Step 5.9 Develop an evaluation timetable and budget.

The NDEP campaign is a continuous campaign. Each year, the objectives and delivered messages change based on previous years' evaluation data and on current audience research. For this campaign, the kickoff occurred at the beginning of the year 2000. The complete timeline and budget for the evaluation was approved by all stakeholders and disseminated. Contractors and grantees were required to submit evaluation plans and budgets for their proposed NDEP activities. Partners were encouraged to incorporate evaluation components into their activities. NDEP also established a separate evaluation workgroup to assist in overall evaluation efforts.

Step 5.10 Summarize the evaluation implementation plan and share it with staff and stakeholders.

The evaluation implementation plan included process evaluation and impact evaluation for Level 1 and Level 2 stakeholders. The process evaluation findings indicated what strategies were the most successful, and the impact evaluation findings helped to determine what impacts have been made within the diabetes community. A formal report of all evaluation findings was written and published at the end of each evaluation period.

Phase 6: Implement Plan

Step 6.1 Integrate communication and evaluation plans.

A meeting with stakeholders, key partners, and staff was held to reaffirm team members' roles and responsibilities in the integration of the communication and evaluation plans. Persons responsible for communication activities updated all team members on when the communication campaign would begin and how the campaign would be executed. Those responsible for implementation of the evaluation plan brought the team up to date on the collection of baseline measures. Additionally, a series of meetings was arranged throughout the communication and evaluation phases of the campaign to keep all team members informed of the campaign's progress and to acquire feedback.

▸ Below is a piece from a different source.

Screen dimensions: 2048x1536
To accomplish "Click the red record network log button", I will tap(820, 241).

Step 6.2 Execute communication and evaluation plans.

The communication and evaluation plans were launched simultaneously. The communication campaign was launched with numerous activities including press releases and media spotlights. Evaluation data collection occurred at all phases throughout the campaign.

Step 6.3 Manage the communication and evaluation activities.

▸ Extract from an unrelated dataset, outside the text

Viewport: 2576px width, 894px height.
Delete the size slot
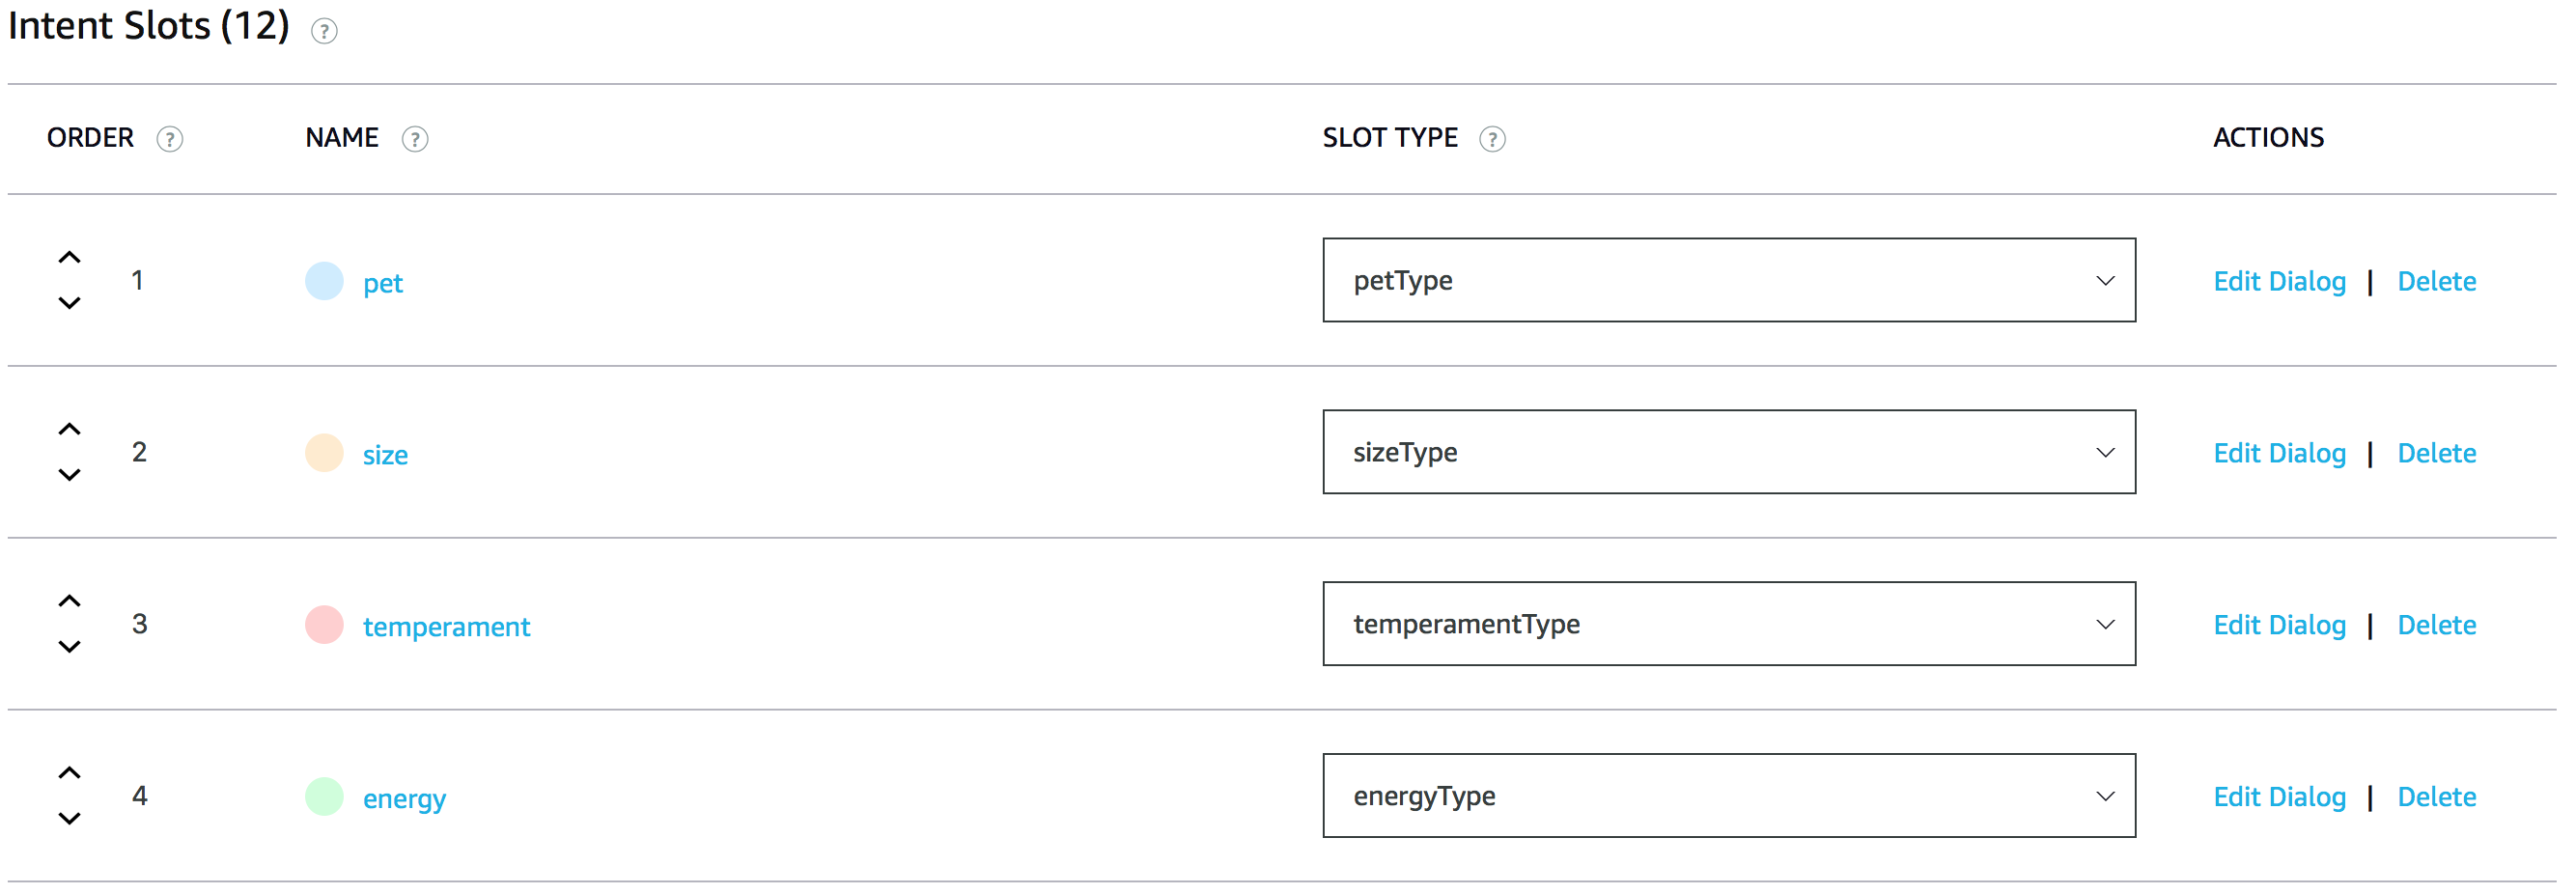point(2436,454)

During the many phases of the campaign, stakeholders, key partners and staff met and monitored political, social, and health environments surrounding the campaign that could affect its success. Any threats to or weaknesses in the campaign were identified, and proper adjustments were put into action.

Step 6.4 Document feedback and lessons learned.

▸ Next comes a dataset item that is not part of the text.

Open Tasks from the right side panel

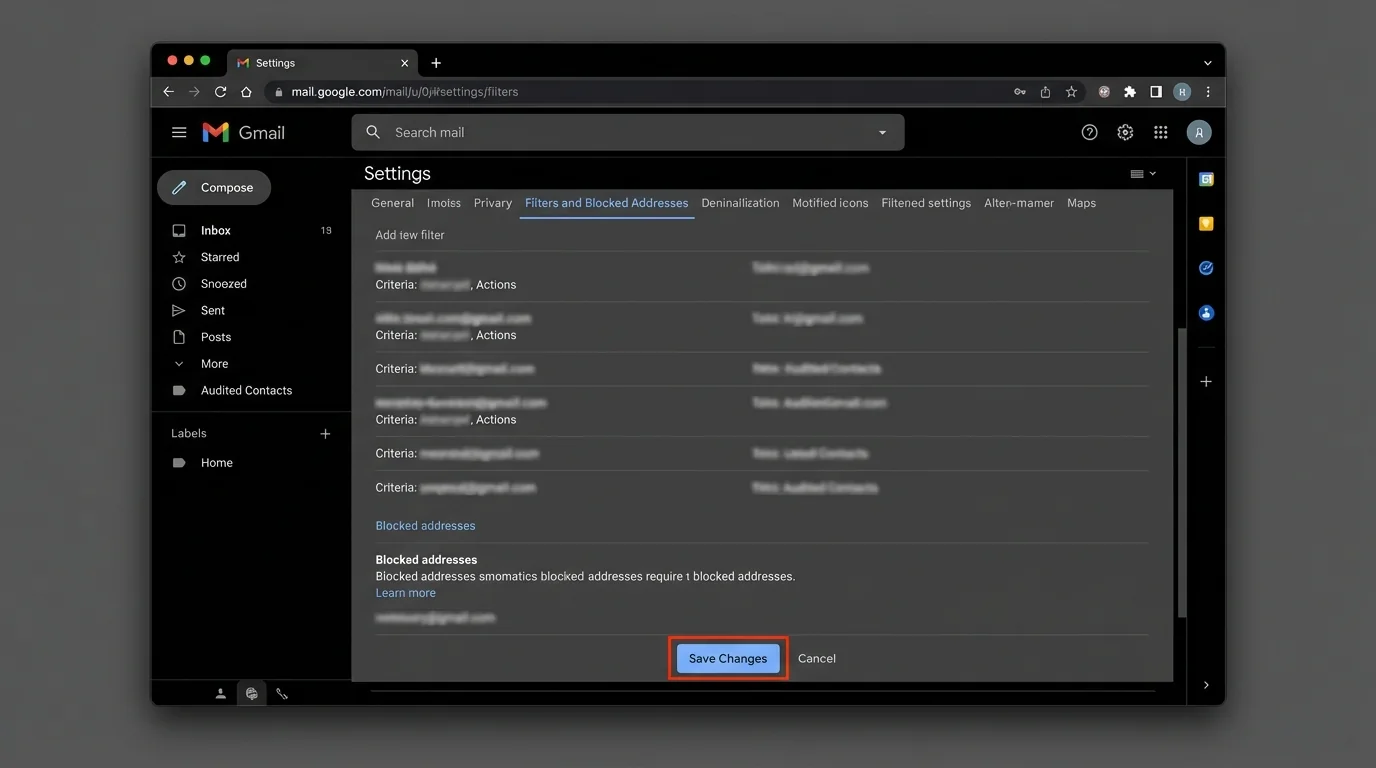tap(1206, 267)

Stakeholders, key partners and staff were asked to submit reports indicating what each individual felt were the strengths and weaknesses of the communication campaign. Specifically, each team member was asked to evaluate, as objectively as possible, the planning phase and the implementation phase of the communication campaign. Results from these reports were compiled and recommendations were made for future campaigns. It was determined that the next campaign should address nutrition issues for the Hispanic/Latino population with diabetes and the “Control Your Diabetes. It’s more than food. It’s life” campaign has been developed. To order materials for that campaign http://ndep.nih.gov/materials/puborder/resource.htm.

Step 6.5 Modify program components based on evaluation feedback.

Feedback from the evaluation of the communication campaign indicated that only minor adjustments needed to be made to the current campaign and that plans to expand the scope of the campaign to include specific messages about nutrition should proceed.

Step 6.6 Disseminate lessons learned and evaluation findings.

A final report of all campaign activities and evaluation results was written. Because not every team member needed a complete comprehensive report, executive summaries were issued. Additionally, the highlights of the campaign were presented at a meeting with all stakeholders, key partners, and staff.